- Badge of the Pakistan Navy
- IATA: none; ICAO: none;

Summary
- Airport type: Military: Naval Air Station
- Owner: Ministry of Defence
- Operator: Pakistan Navy
- Serves: Pasni
- Location: Pasni, Balochistan, Pakistan
- In use: 1988–present
- Occupants: Naval Air Arm
- Coordinates: 25°17′28″N 63°20′41″E﻿ / ﻿25.29111°N 63.34472°E
- Website: PNS Makran
- Interactive map of PNS Makran

= PNS Makran =

Naval air station in Balochistan, Pakistan

Pakistan Navy Station Makran (reporting name: PNS Makran; formerly Coastal Naval Air Station, Pasni) is a naval air station and military airport located in the coastal city of Pasni, Balochistan, Pakistan. It is one of four active Naval Air Arm bases operated by the Pakistan Navy in Balochistan.

== History ==
Construction at the site began in 1986, with a temporary runway completed in 1988. The construction was undertaken by the Corps of Engineers, the Military Engineering Service, and the Naval Engineering Branch of the Pakistan Navy. Previously designated the Coastal Naval Air Station (CNAS), the facility initially housed the Navy's Naval Observer School, followed by the Naval Search and Rescue Squadron.
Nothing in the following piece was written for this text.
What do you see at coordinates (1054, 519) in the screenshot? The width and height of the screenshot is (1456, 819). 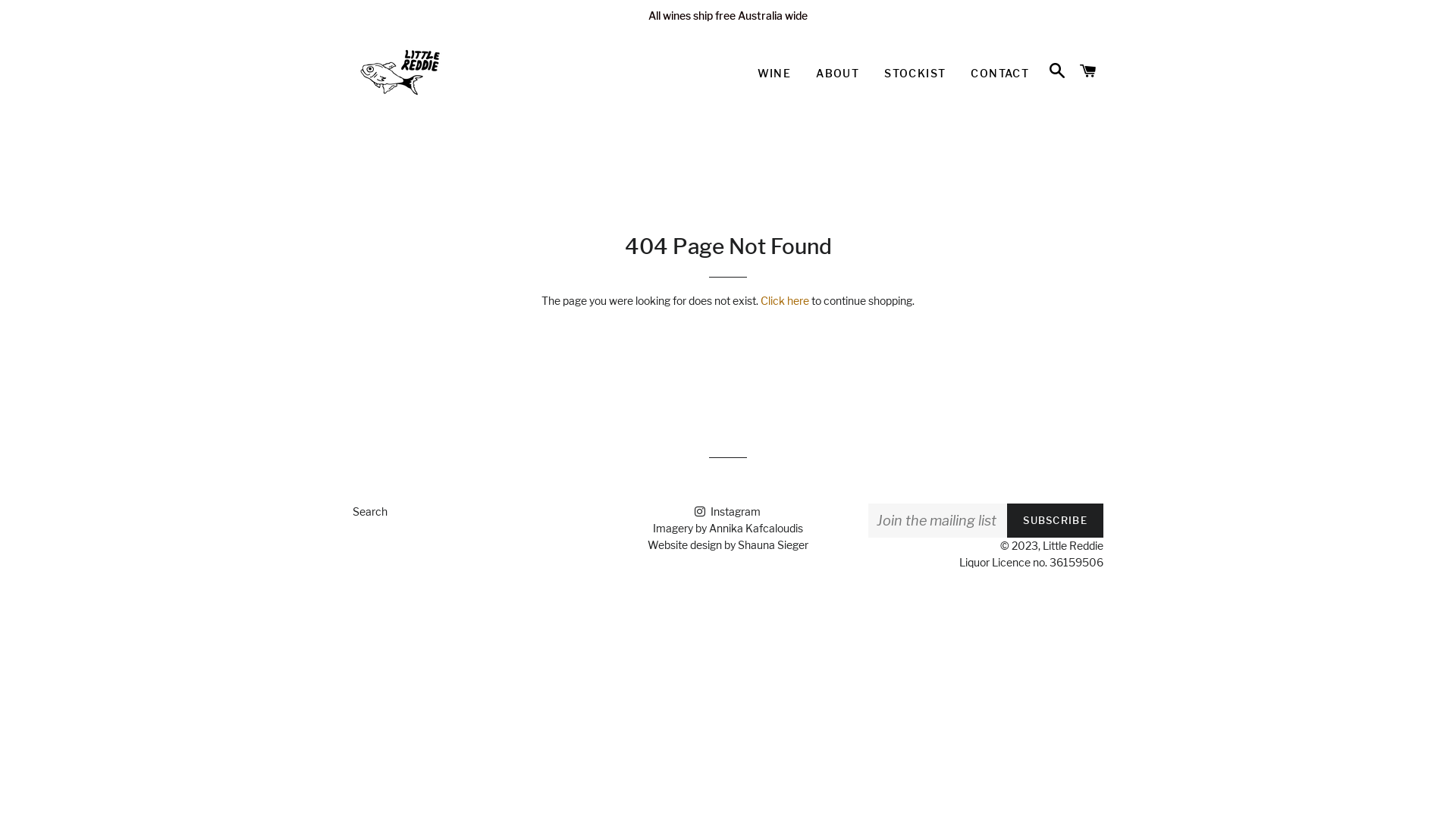 I see `'SUBSCRIBE'` at bounding box center [1054, 519].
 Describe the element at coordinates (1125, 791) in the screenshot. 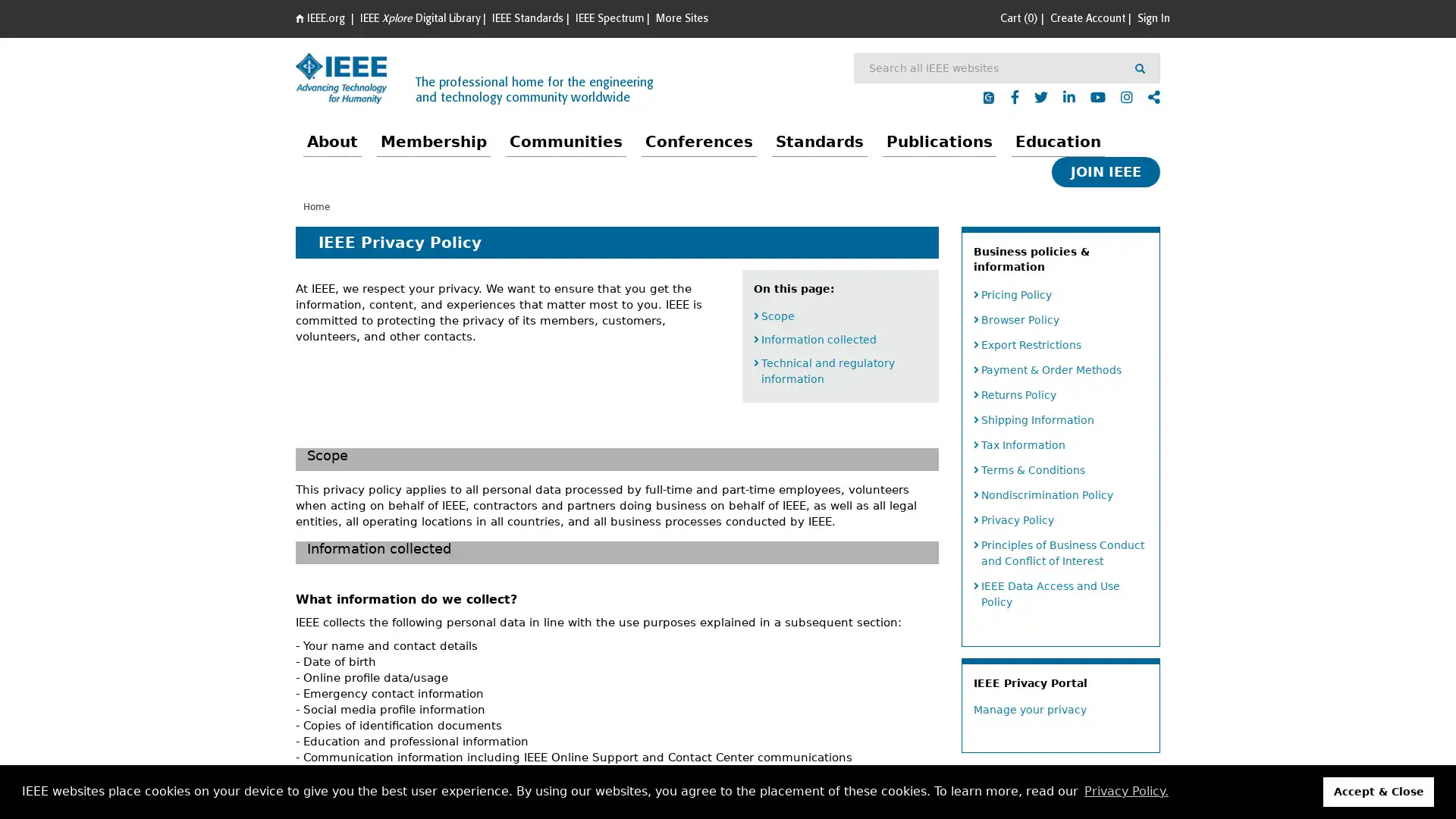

On 23 October 1988, Chief of Naval Staff Admiral Iftikhar Ahmed Sirohey, who later served as Chairman of the Joint Chiefs of Staff Committee, visited the station.

In 2003, the base was connected to Makran Coastal Highway (National Highway 10), which connects Karachi to Gwadar near the Iran–Pakistan border.

== Current operations ==
PNS Makran supports naval air operations and maritime reconnaissance in Balochistan. Aircraft deployed from PNS Mehran have operated from the station in support of humanitarian relief operations in the region.